The digital infrastructure industry has grown exponentially in the past few decades and especially in the past couple of years. The Global Data Center Survey results of 2021 by Uptime Institute has been published for the 11th straight year. This industry level survey examines the IT infrastructure sector from various angles to paint a picture of its current state and to foresee the future to a certain extent. The data captured offers a unique and complex view as it takes into consideration the operational performance attributed to various metrics like efficiency, sustainability practices, capital spending, technology adoption, cloud usage, staffing, trends in capital growth and others. The practices and experiences of IT and data center managers along with their engineering and equipment suppliers form the core of the data collected. Let us delve into the main aspects of this data center industry report for a better understanding.
Focus on sustainability
The rise in the demand and subsequent upgrading of data centers with higher capacities have led to concerns on sustainability and the use of resources. The global data center industry is under the scrutiny of customers, environmental groups, media and even government officials and policymakers. Sustainability and environmental concerns are becoming top priority for C-level executives at these data center corporations along with their equipment manufacturers. Many engineering and equipment manufacturers have responded by changing their approach and raw materials used in production.
Fewer outages but high severity
This report highlights a very interesting fact about the IT infrastructure industry when it comes to reducing downtime and managing its impact. The implementation of upgraded systems and processes has improved performance and reliability. But at the same time the few outages which occur often lead to a greater impact in terms of cost, time and business reputation. Many customers and regulators are concerned with these severe impacts and often question the burden of workload on a limited number of large sites.
Some attribute this major shift in fewer outages to the Covid-19 pandemic as the whole world altered and adjusted itself to the new digital world. The amount of IT activity skyrocketed in the past couple of years which has led to a few data center outages and system downtime. Most of these are minor system issues and solving them takes no time. The other major half contributes to the high impact and cost in terms of time and brand value for businesses.

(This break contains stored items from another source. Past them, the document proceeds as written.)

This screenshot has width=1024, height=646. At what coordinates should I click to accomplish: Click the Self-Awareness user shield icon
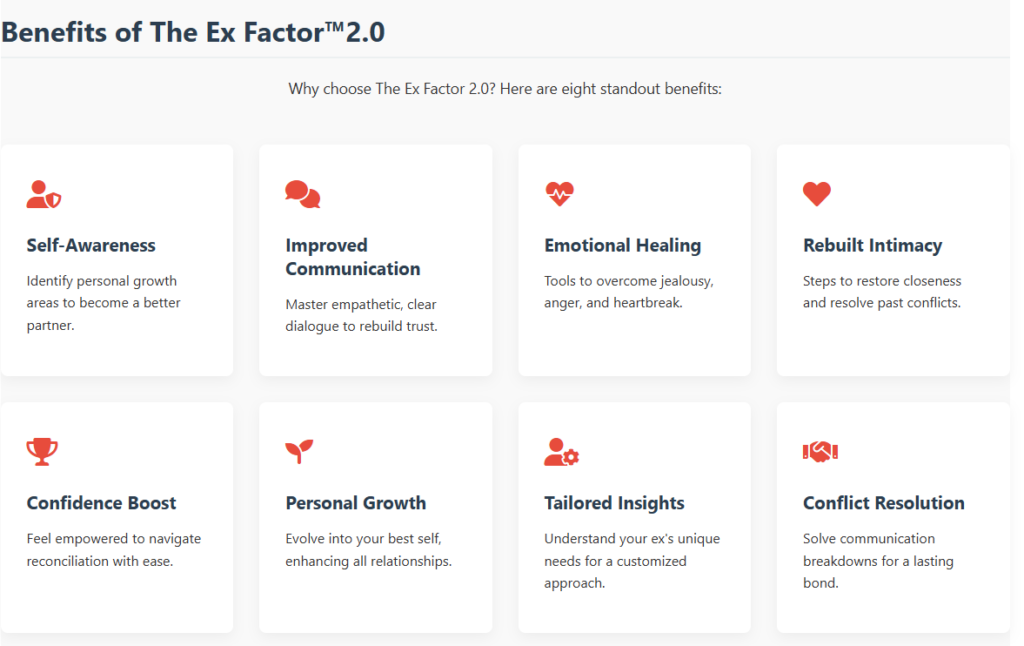click(x=44, y=194)
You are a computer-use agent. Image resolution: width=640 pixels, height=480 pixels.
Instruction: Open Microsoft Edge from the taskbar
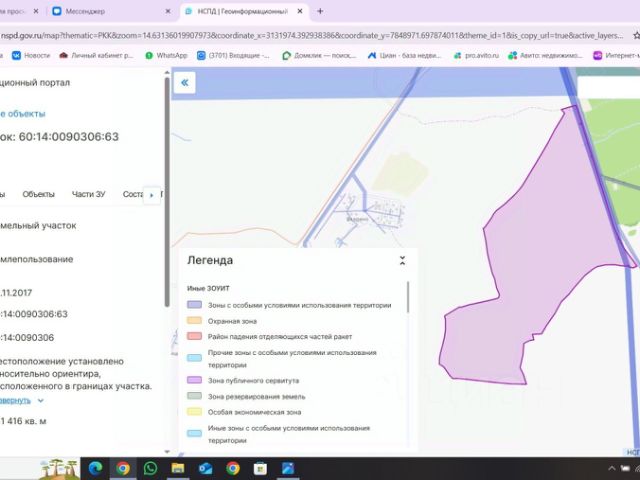coord(95,468)
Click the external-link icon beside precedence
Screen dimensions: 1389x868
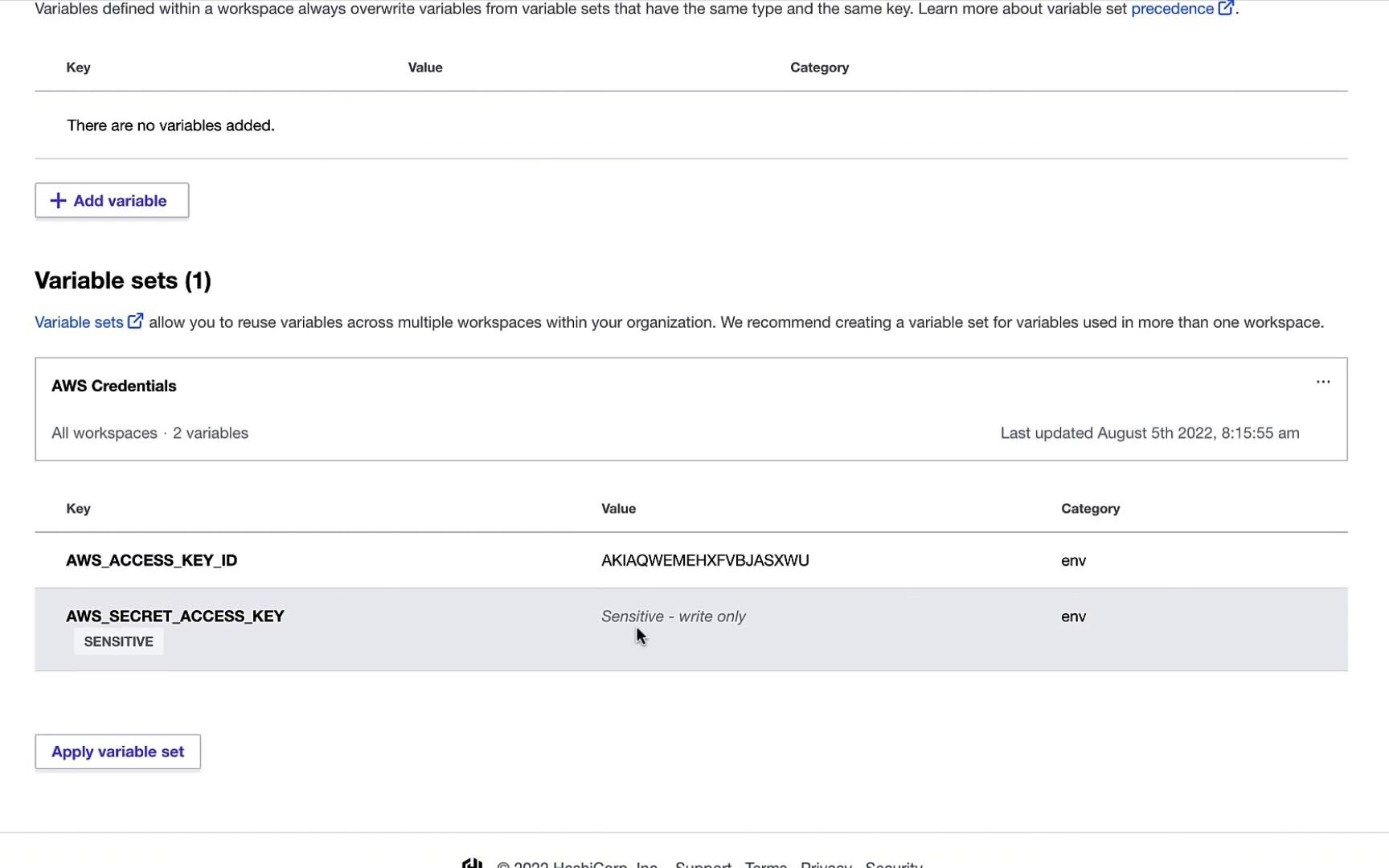[x=1225, y=9]
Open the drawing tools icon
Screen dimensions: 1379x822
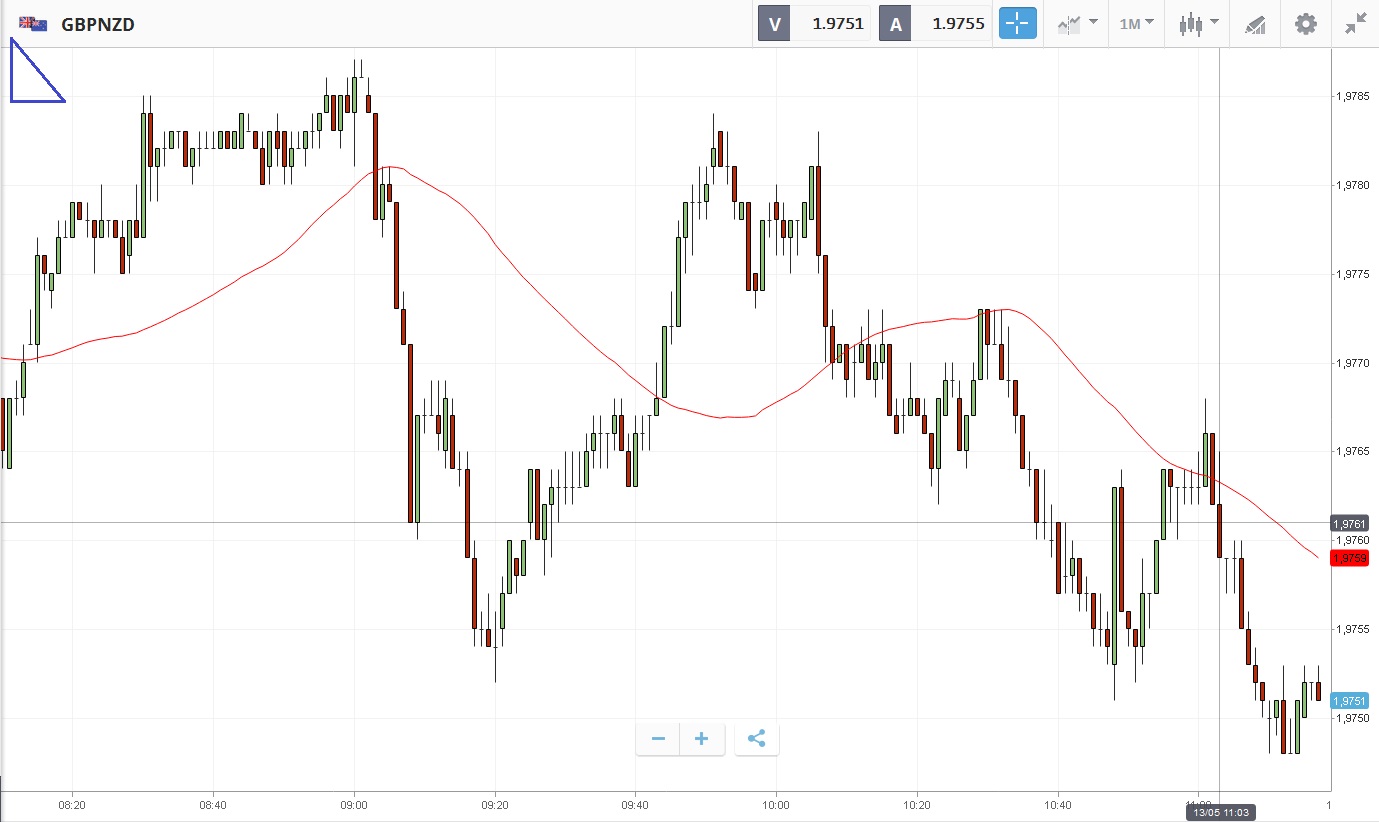(1255, 24)
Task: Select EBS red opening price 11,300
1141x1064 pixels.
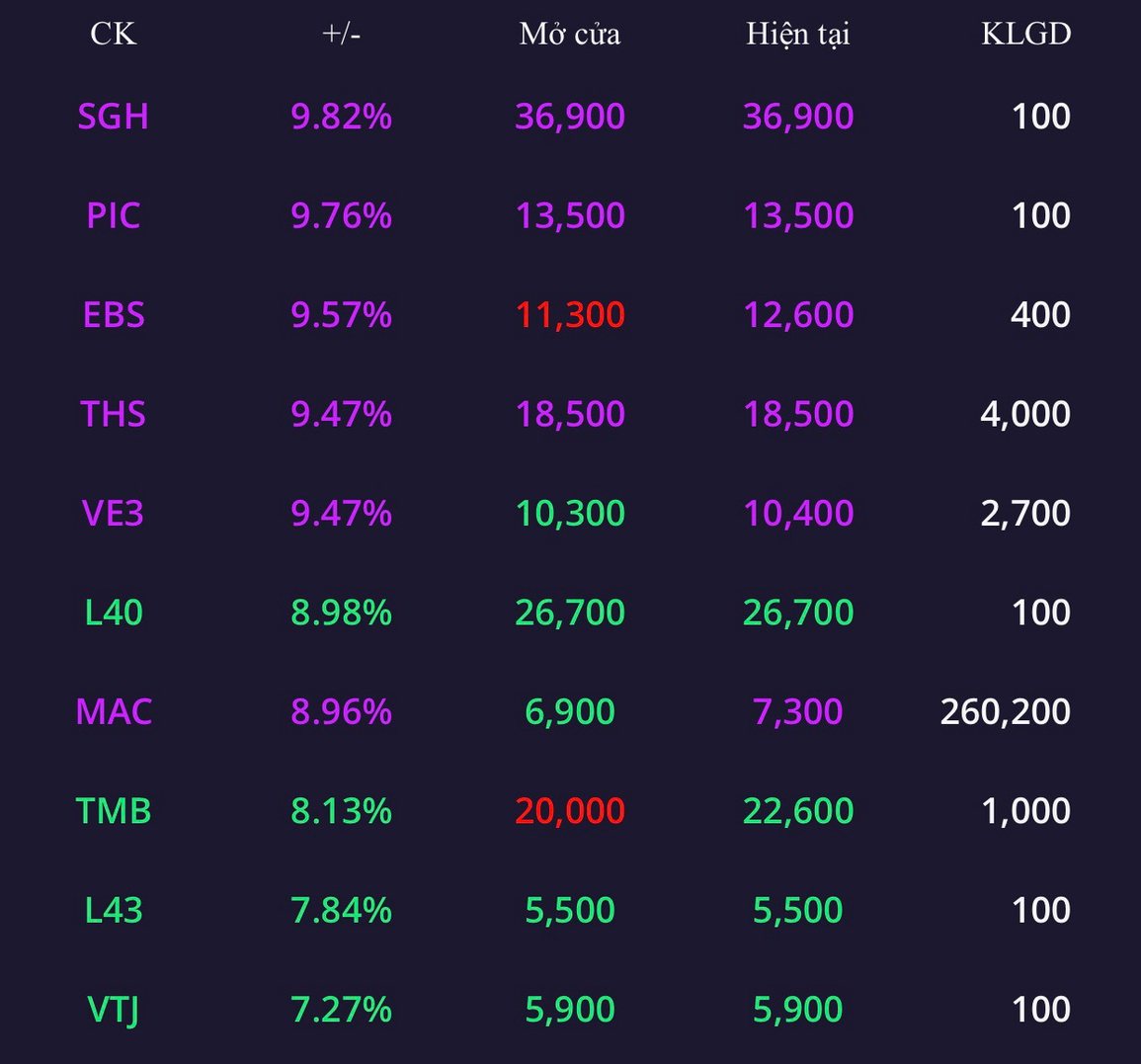Action: 570,315
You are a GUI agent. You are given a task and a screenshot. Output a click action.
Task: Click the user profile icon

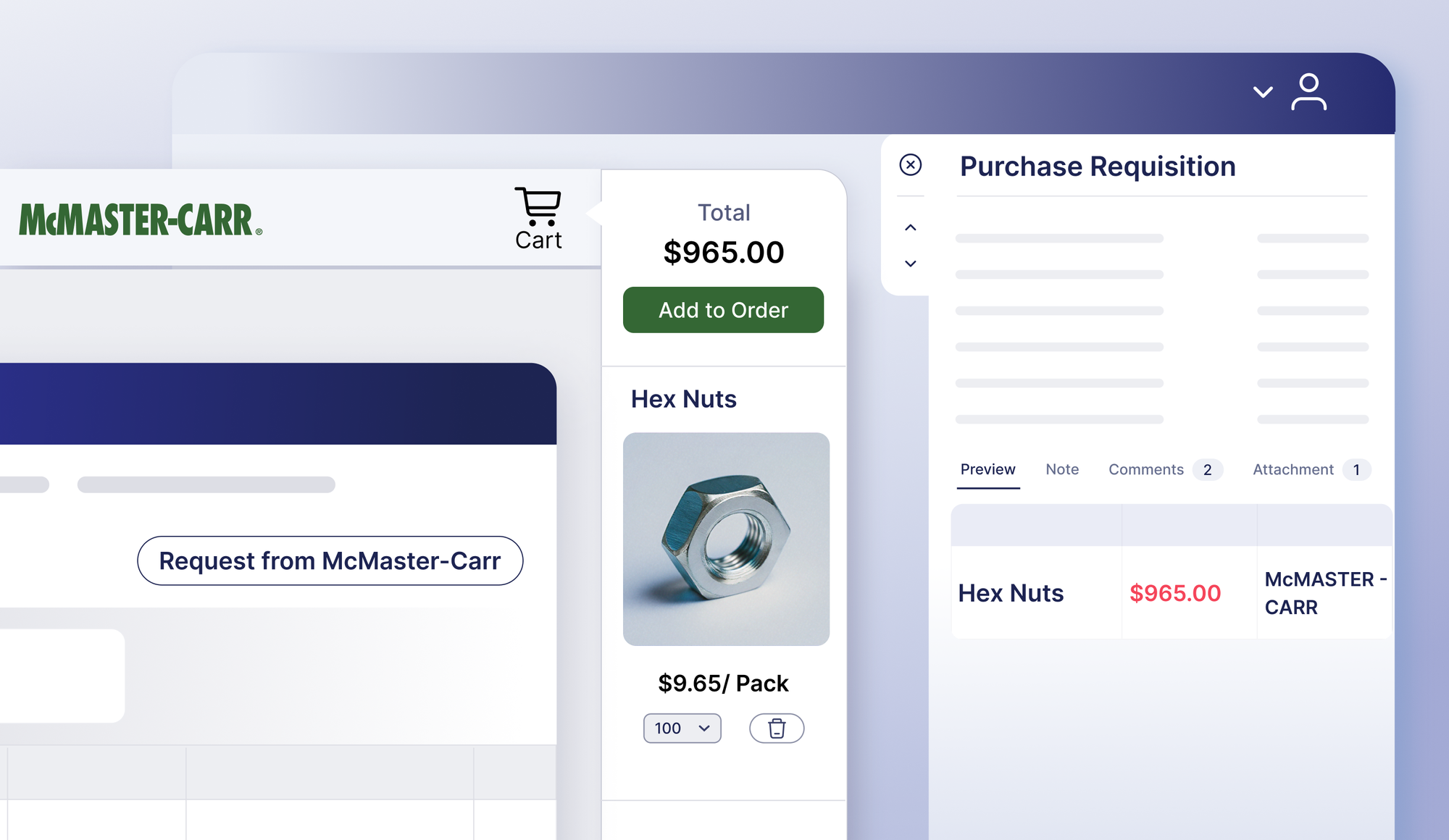click(x=1308, y=92)
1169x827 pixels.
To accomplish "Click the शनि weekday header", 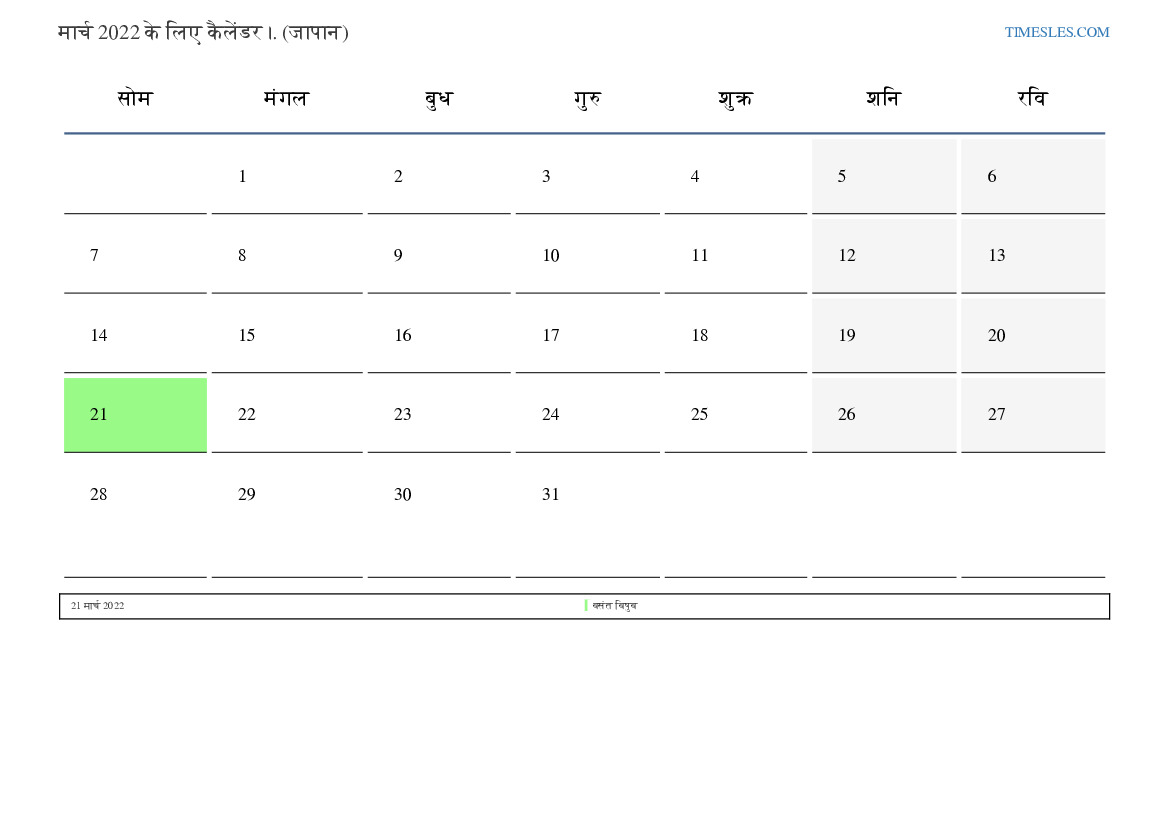I will point(883,99).
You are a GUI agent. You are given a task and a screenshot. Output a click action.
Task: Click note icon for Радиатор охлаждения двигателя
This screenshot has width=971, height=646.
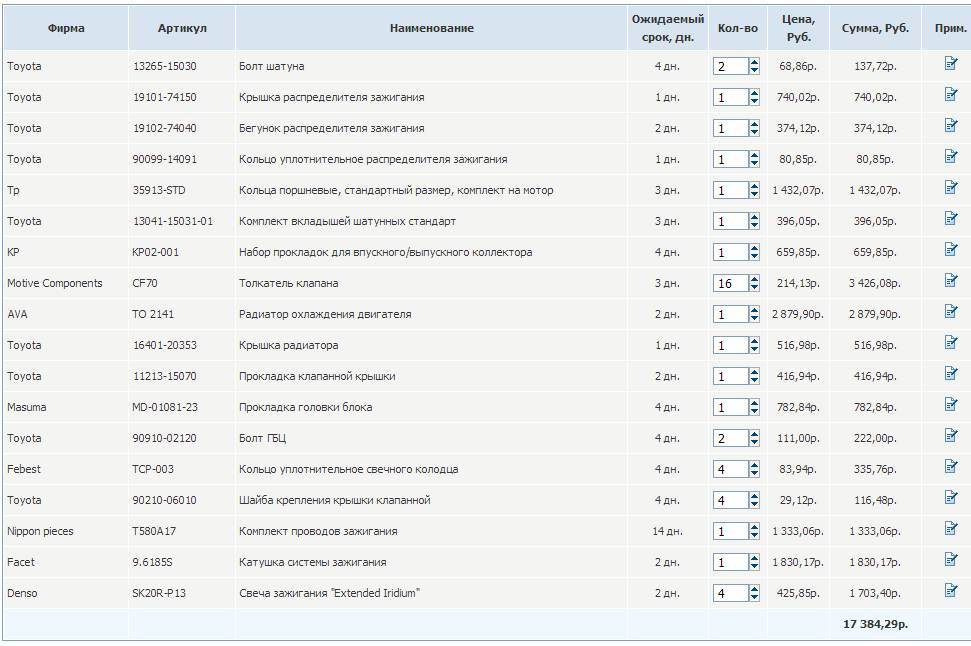tap(951, 312)
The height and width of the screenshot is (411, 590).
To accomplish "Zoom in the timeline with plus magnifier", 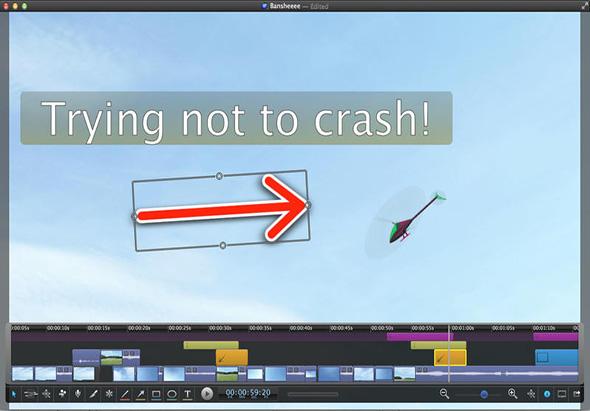I will click(x=512, y=394).
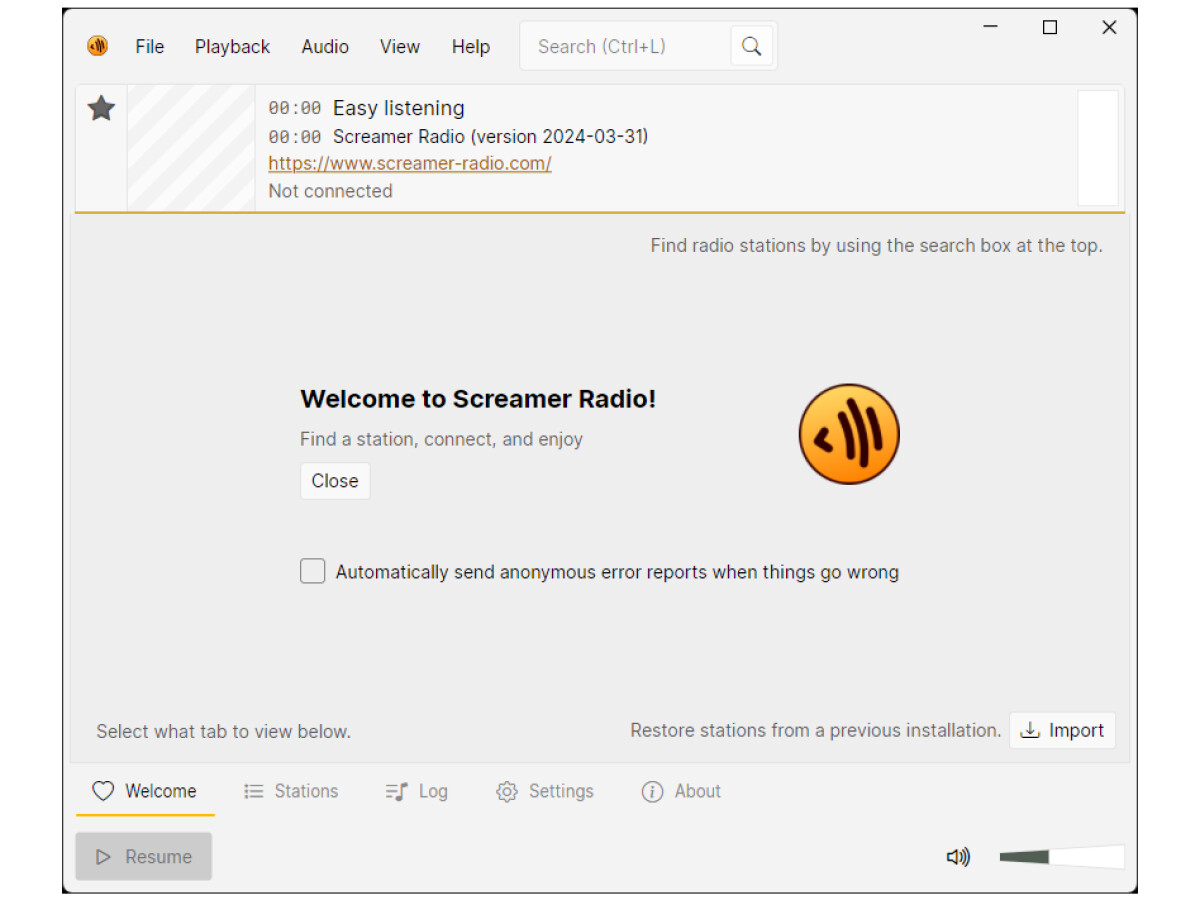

One significant finding of the global data center survey is that adequate staffing prevent outages. Not following the best practices by the IT staff is yet another cause for service disruption. Data center and IT managers are responsible for preventing system downtime and any failure. Most outages are avoided by investing in training and implementing the best practices of the industry. Nearly 4 out of 5 respondents have confirmed that usually it is human error which leads to a system breakdown. When the data is examined, it points towards two common issues – incorrect processes/procedures and failure to follow the existing procedures. A lack of proper staffing and under-investment by the management often leads to system outage and downtime. With an increased investment in management, training and improved process implementation, the frequency of outage can be reduced drastically.
Exponential growth but rising concerns
The data center industry is growing at an exponential rate and will continue in the following years to come. Improved, enlarged capacity, better system run-time and fewer outages will help maintain its rapid expansion. Respondents of this survey comprising mostly of data center managers, engineering/equipment manufacturers/vendors confirm that. They say that most businesses are spending at or above normal levels of capital investment. Majority agree that in the next 3 to 5 years capital investment & spending on data centers is to rise considerably.
Despite the increased demand and growth, the data center industry has its own share of rising concerns. The outbreak of Covid-19 pandemic, extreme weather, and political instability at the international level have affected global supply chains. This has resulted in shortage of raw materials needed to produce chips, semiconductors and other electronic parts. The manufacturers and suppliers are stressing out in these challenging times. They predict that the disruption in supply chains will affect capital expenditure and availability of IT equipment and services.